▶ EXERCISE AIM
Copy out each line of the data below in which "pour" appears.

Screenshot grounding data
BEGIN

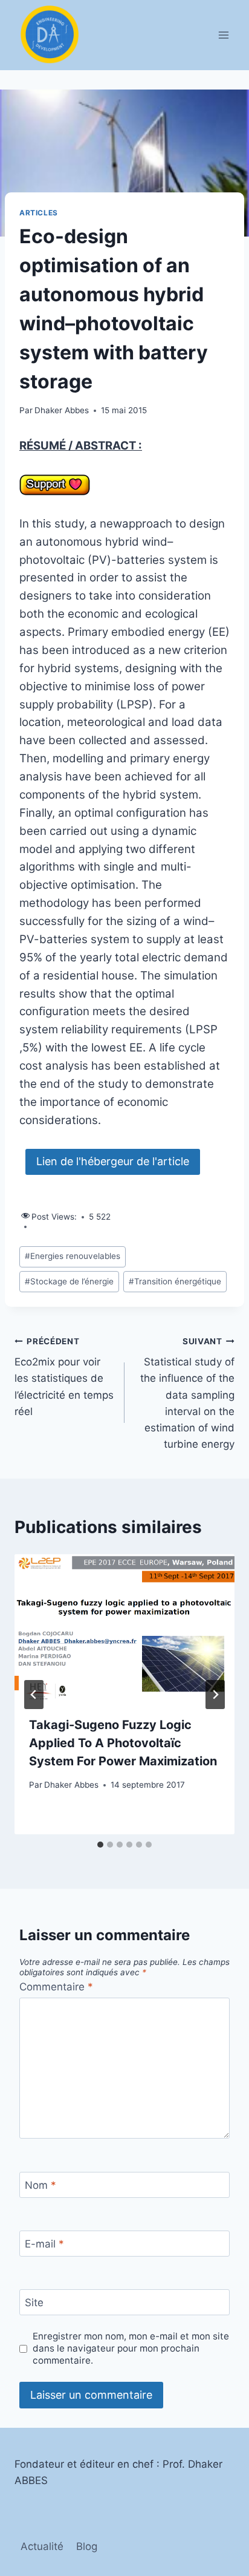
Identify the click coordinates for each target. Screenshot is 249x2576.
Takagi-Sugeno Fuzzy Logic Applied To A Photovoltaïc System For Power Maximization (123, 1743)
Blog (86, 2546)
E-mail (44, 2244)
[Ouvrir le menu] (223, 34)
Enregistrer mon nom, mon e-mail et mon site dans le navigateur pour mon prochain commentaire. (131, 2348)
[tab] (100, 1845)
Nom (40, 2185)
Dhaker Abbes (61, 410)
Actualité (42, 2546)
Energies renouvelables (72, 1256)
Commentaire (56, 1987)
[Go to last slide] (34, 1694)
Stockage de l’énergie (69, 1281)
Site (34, 2302)
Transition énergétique (175, 1281)
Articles (38, 212)
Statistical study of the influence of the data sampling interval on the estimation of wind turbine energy (187, 1393)
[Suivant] (215, 1694)
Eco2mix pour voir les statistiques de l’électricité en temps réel (64, 1376)
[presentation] (124, 1627)
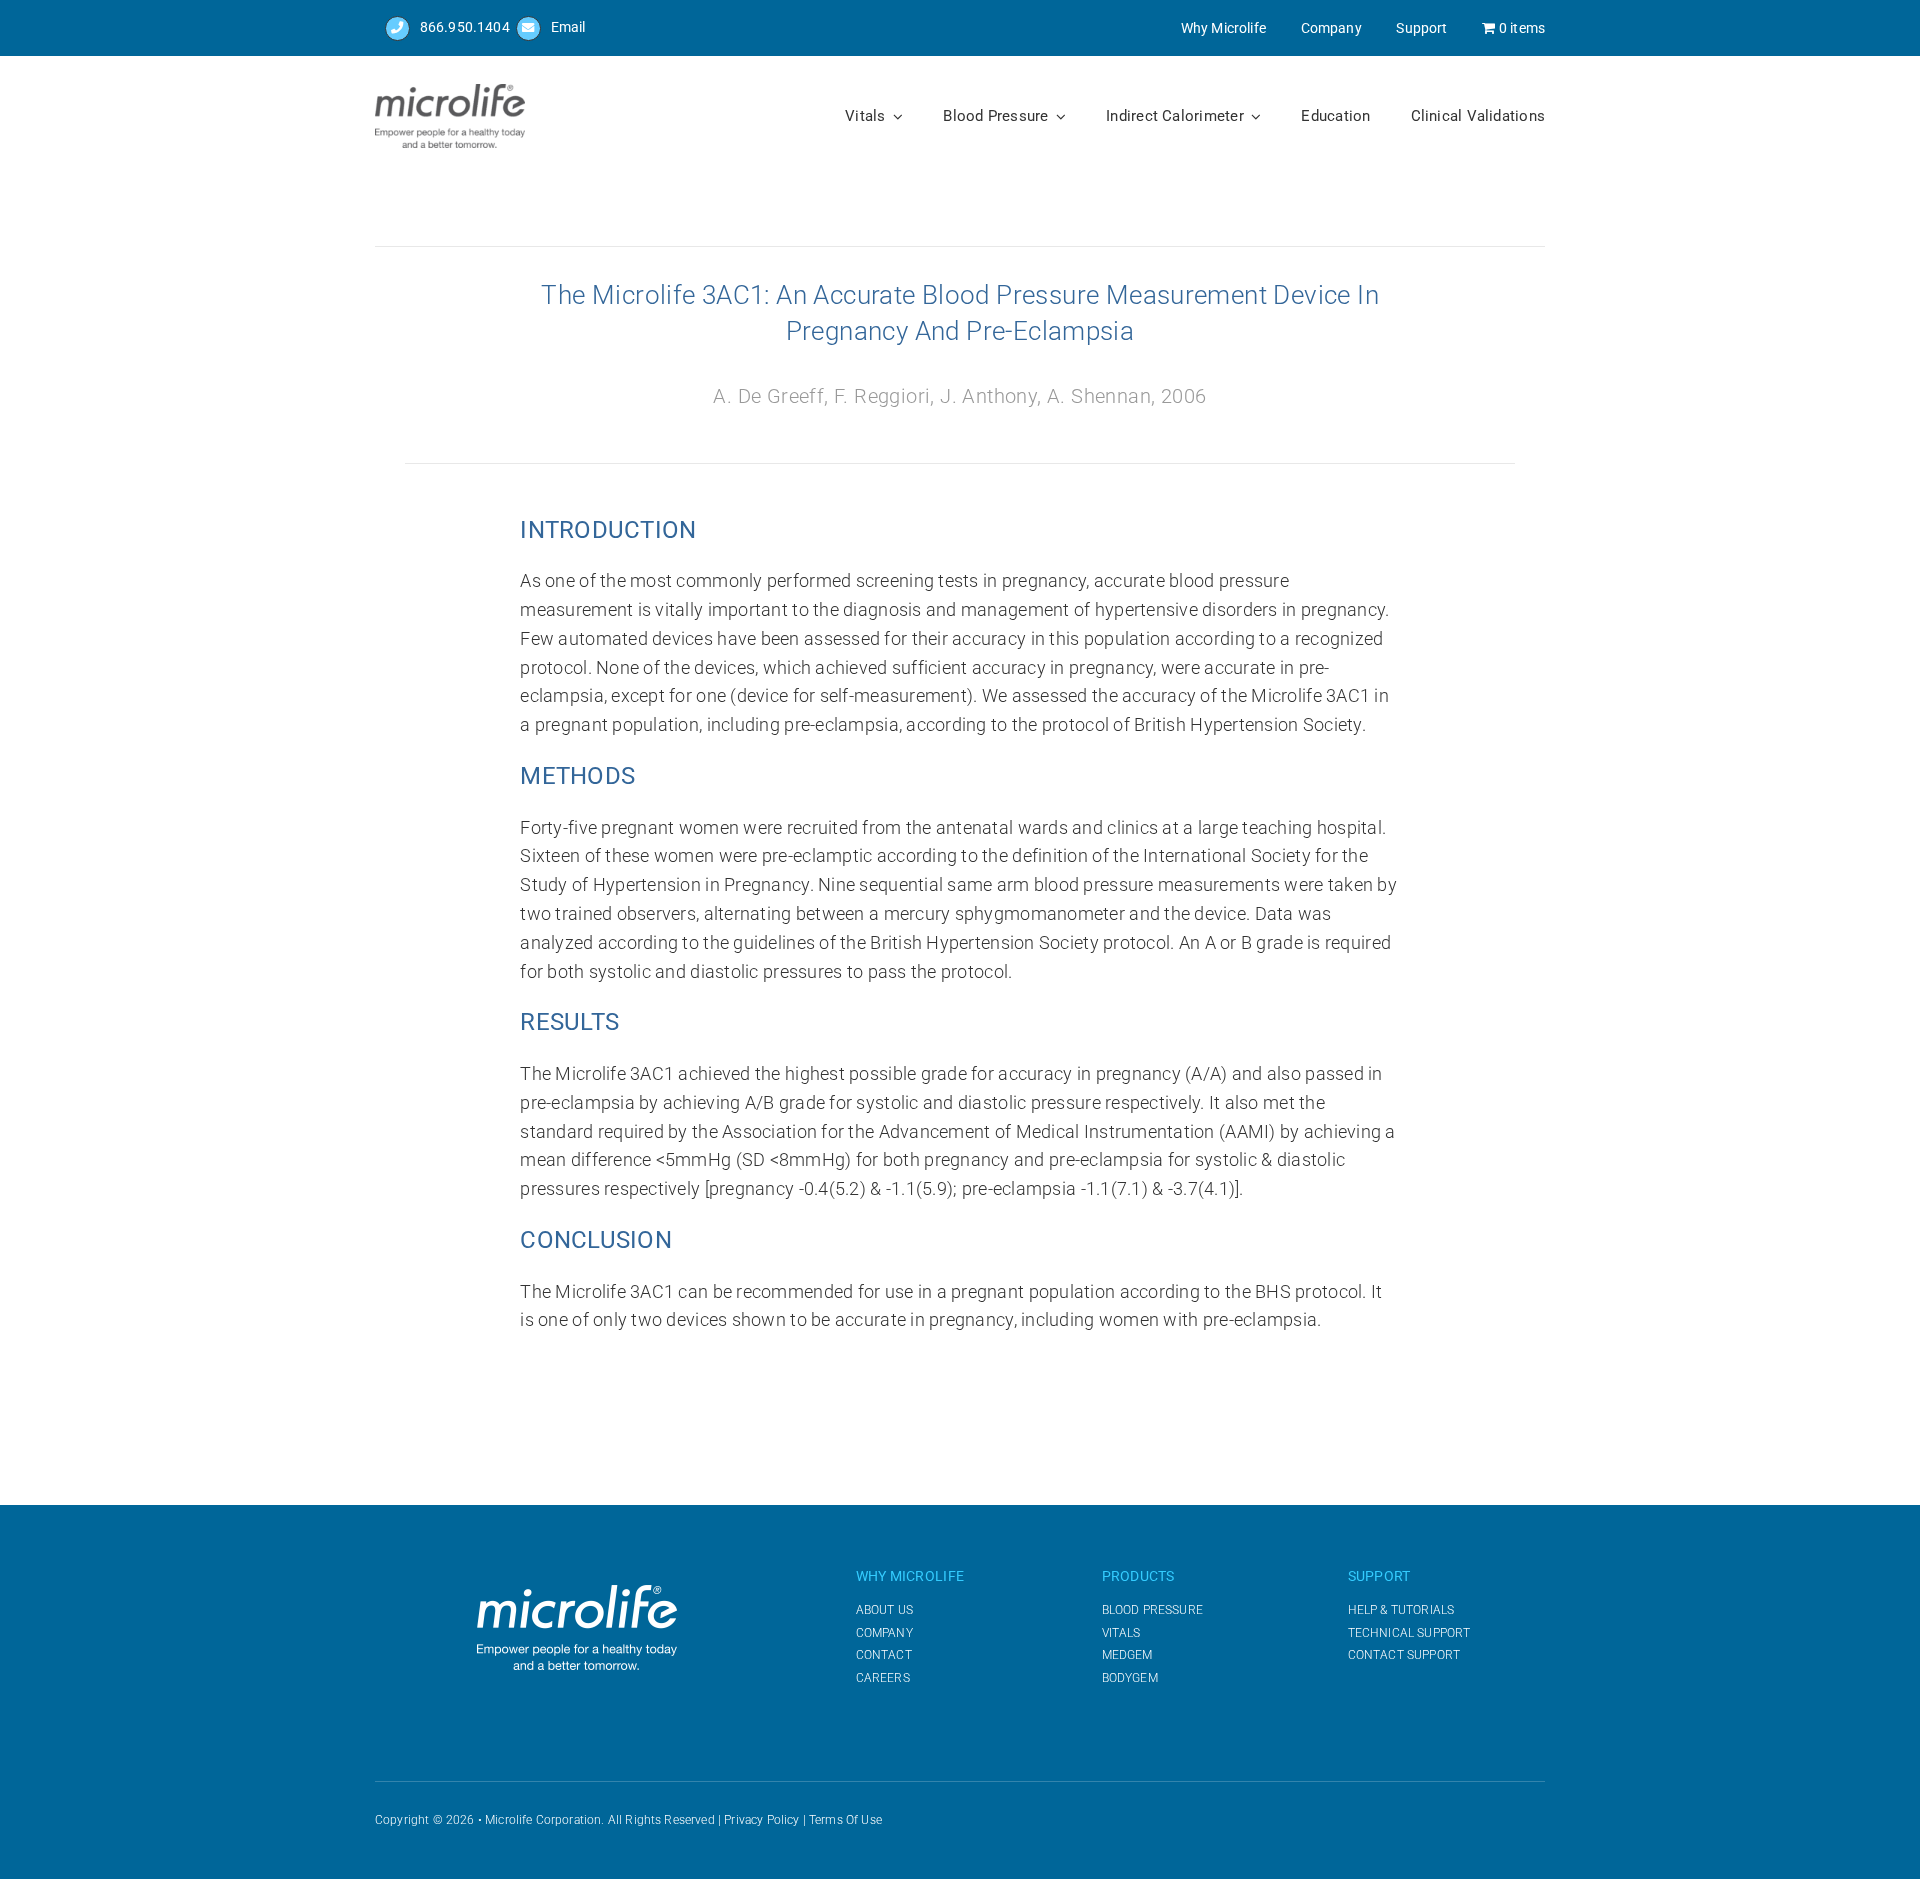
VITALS (1121, 1633)
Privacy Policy (761, 1820)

END

▶ ANSWER SPACE
Enregistrer mon nom, mon e-mail et mon site dans le navigateur pour mon prochain commentaire. (131, 2348)
Eco2mix pour voir les statistiques de l’électricité en temps réel (64, 1376)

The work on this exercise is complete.